**Work to be completed:** Write out exactly the lines below from the one containing "Grab the left" to the last, both ends kept, and nothing more; skip all pictures.

**Data:**
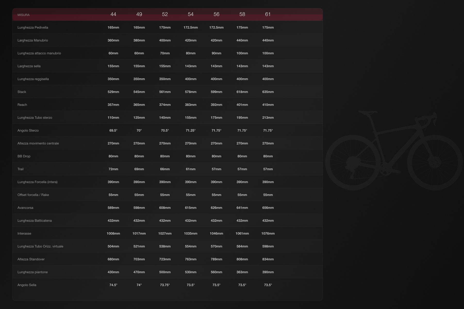This screenshot has height=309, width=464.
Task: Select the Interasse row label
Action: click(24, 233)
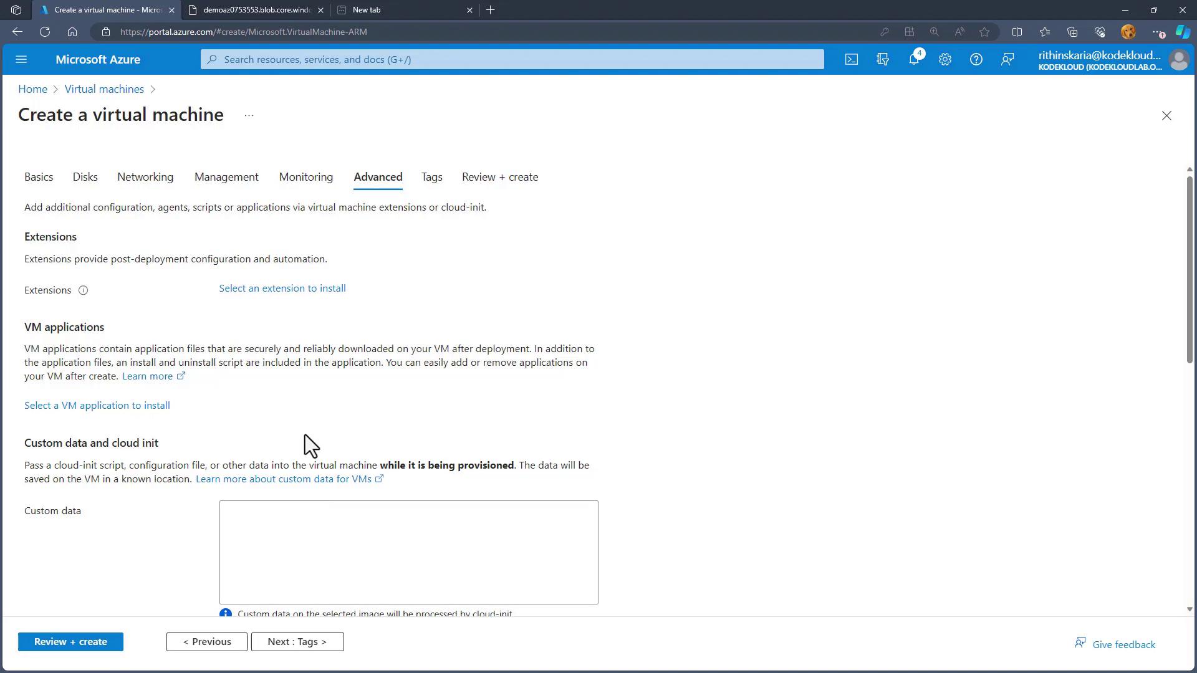This screenshot has width=1197, height=673.
Task: Click into the Custom data text box
Action: (408, 552)
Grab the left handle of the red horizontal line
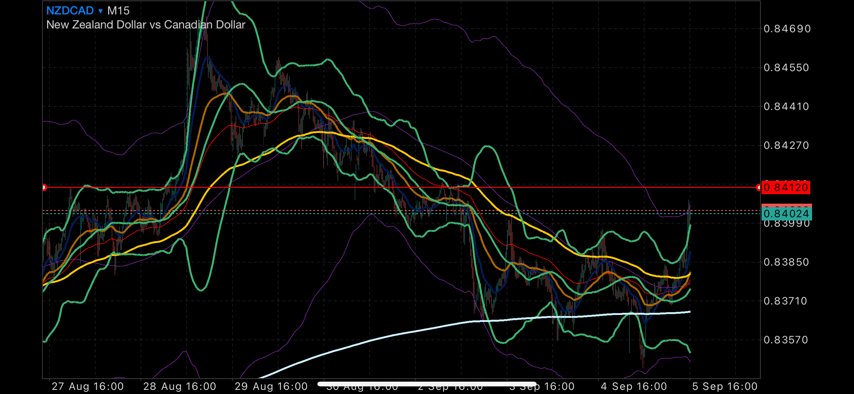 [x=44, y=188]
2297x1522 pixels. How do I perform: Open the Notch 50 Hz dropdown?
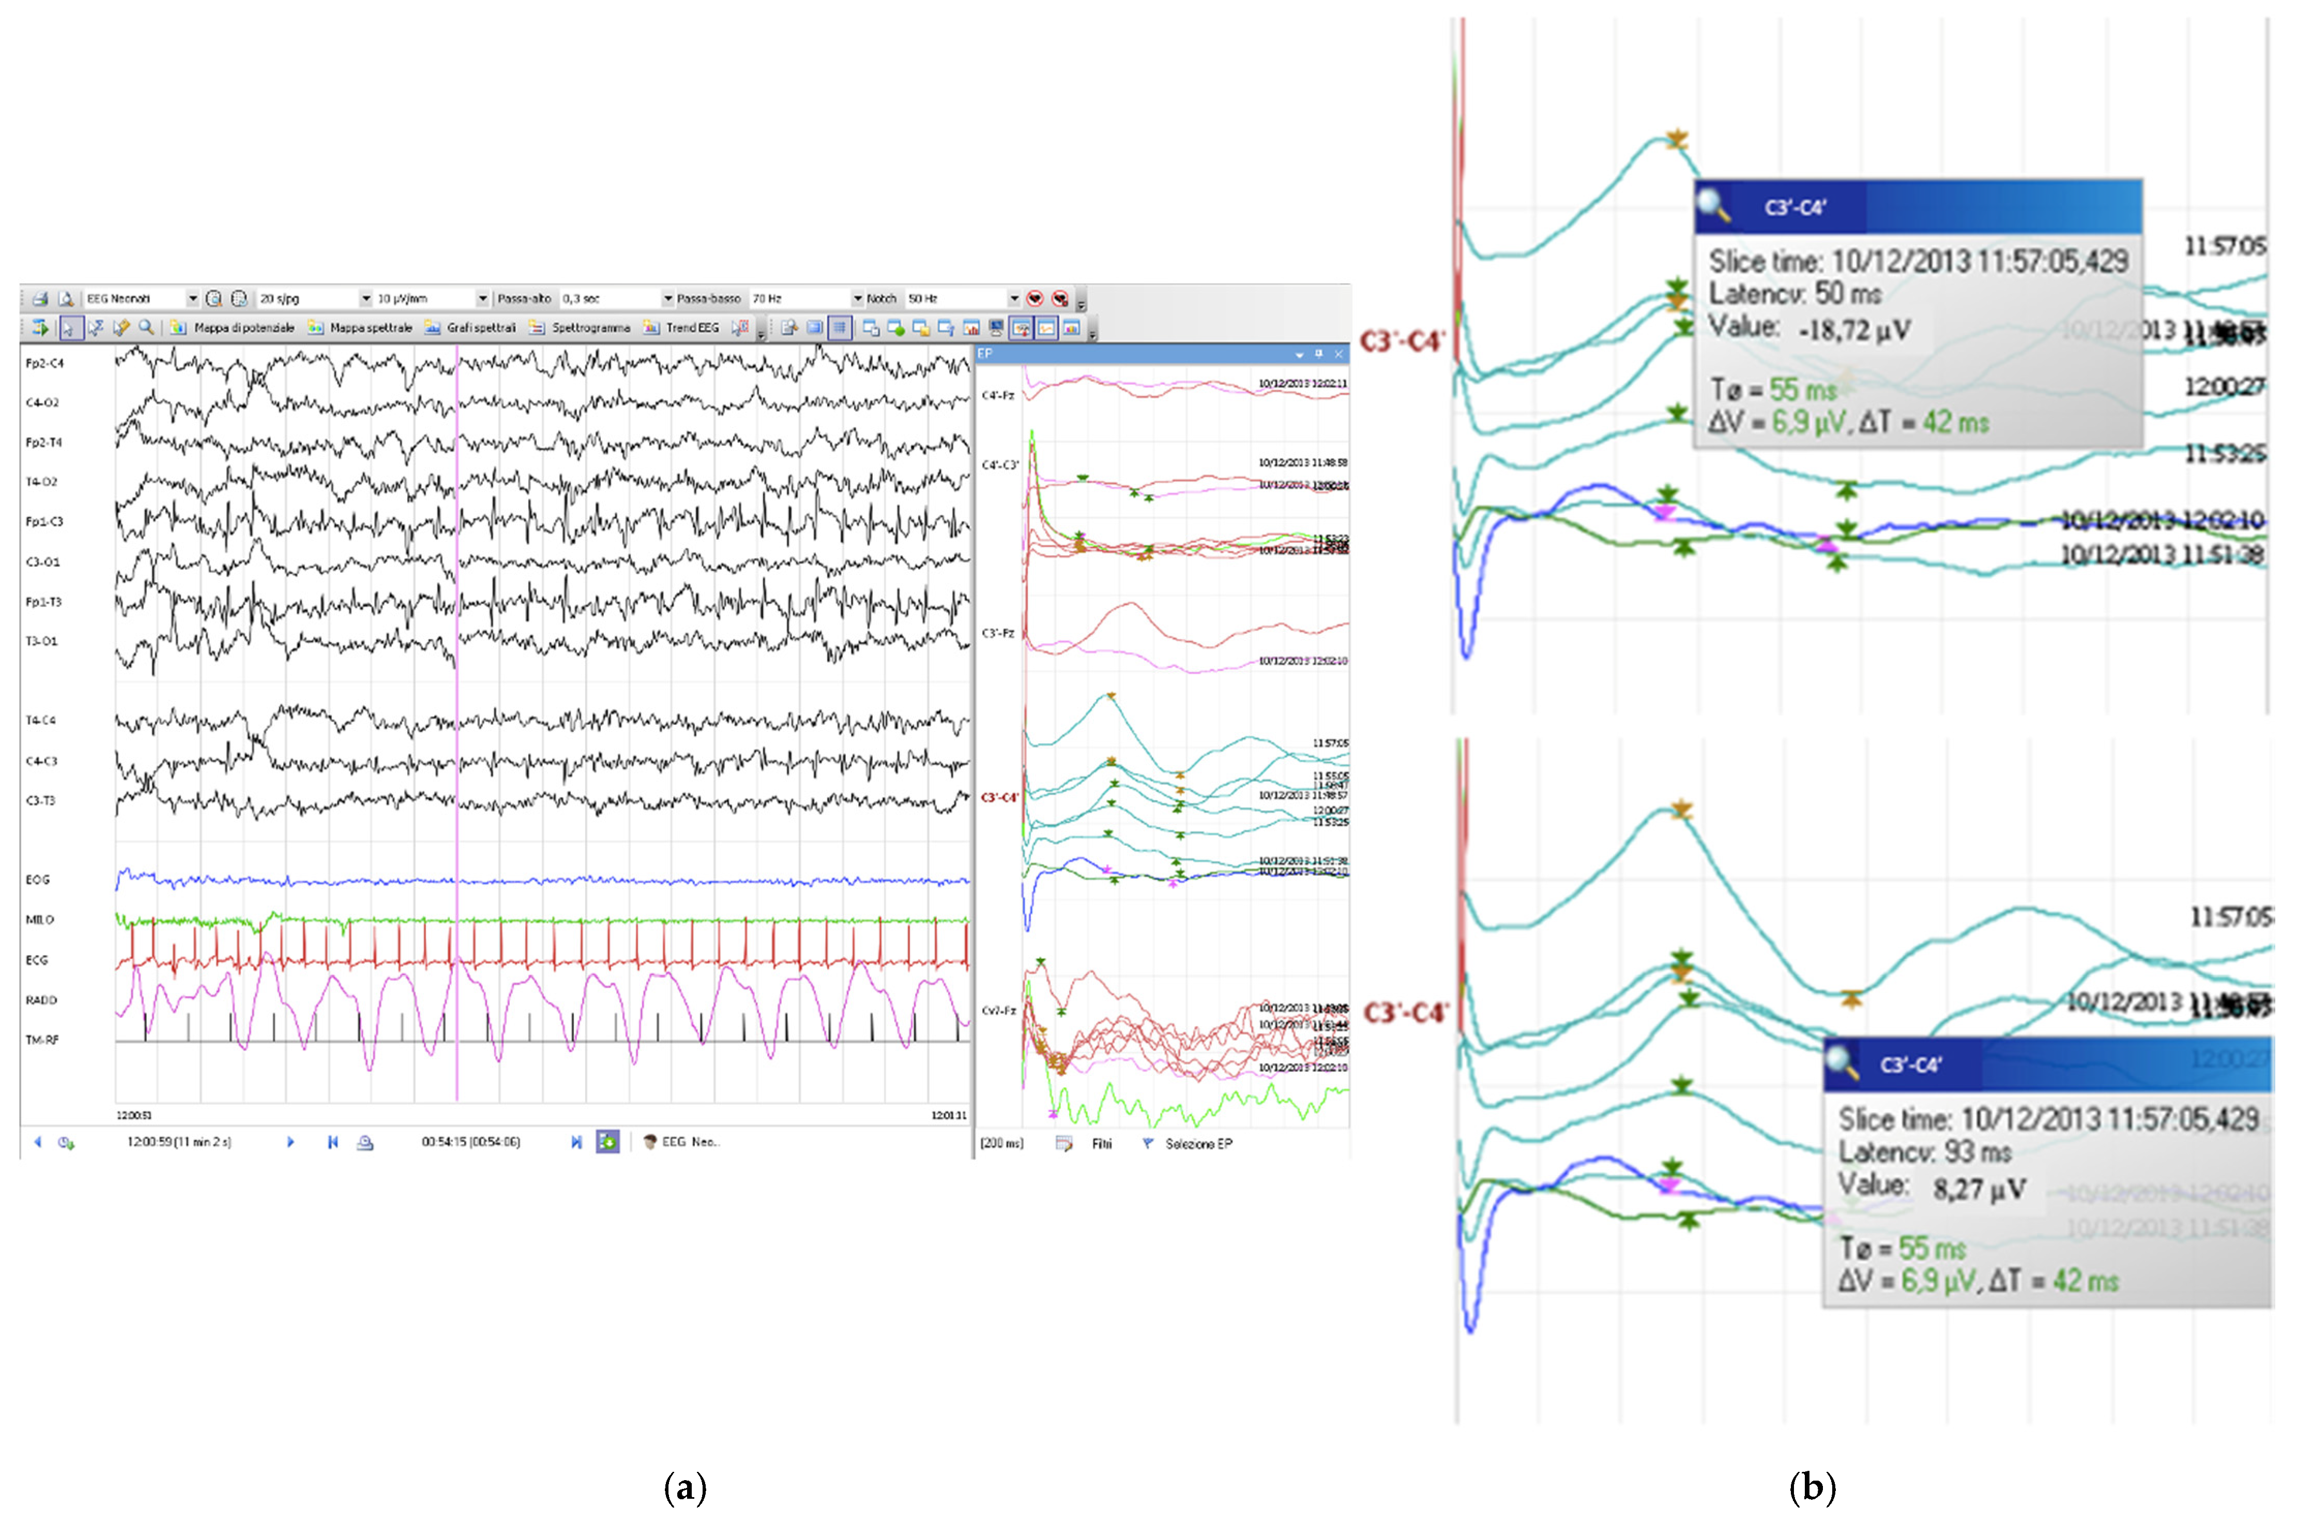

**Task response:**
Grab the left handle of the red horizontal line
 [x=44, y=188]
2297x1522 pixels. How do I perform: Open the Notch 50 Hz dropdown?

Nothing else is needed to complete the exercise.